Hello,
I have a huge dataset with a ton of different injury types, and am wondering if there is an easier way to create a different variable other than a bunch of of-then statements. I obviously don't need every type of injury to have its own category, and was hoping to group similar ones together, but it's taking so long.
I attached the cause of injury list below.

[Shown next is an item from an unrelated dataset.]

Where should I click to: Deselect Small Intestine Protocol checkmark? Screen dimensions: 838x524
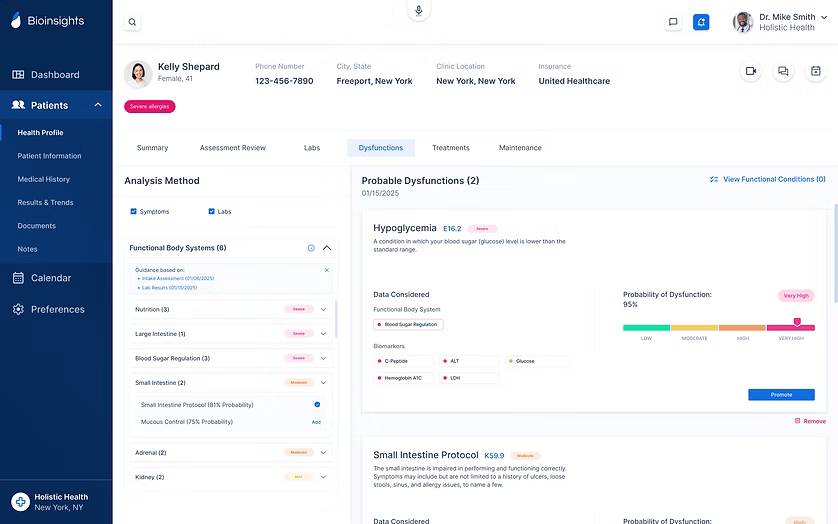point(317,405)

Here is the code I started typing:
if cause_of_injury in ("FALL") then cause="FALL";
if cause_of_injury in ("FALL SL") then cause="FALL_SL";
if cause_of_injury in ("MVA") then cause="MVA";
if cause_of_injury in ("FALL HEIGHT") then cause="FALL_HEIGHT";
if cause_of_injury in ("FALL SL") then cause="FALL_SL";
if cause_of_injury in ("MCA") then cause="MCA";
if cause_of_injury in ("SKI", "SNOWB", "SMOB", "SLED", "SNOWB") then cause="SNOW";
if cause_of_injury in ("ASLT") then cause="ASLT";
if cause_of_injury in ("BIKE") then cause="BIKE";
There are sooo many categories. Any tips/ideas?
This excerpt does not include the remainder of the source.